(Supplied material)

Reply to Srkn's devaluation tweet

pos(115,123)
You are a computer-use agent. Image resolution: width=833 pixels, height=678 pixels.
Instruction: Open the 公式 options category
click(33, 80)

(End Supplied material)

→ Problem requirements
Each line above is to be restated exactly as it stands.

→ Completed exercise
Reply to Srkn's devaluation tweet

pos(115,123)
You are a computer-use agent. Image resolution: width=833 pixels, height=678 pixels.
Instruction: Open the 公式 options category
click(33, 80)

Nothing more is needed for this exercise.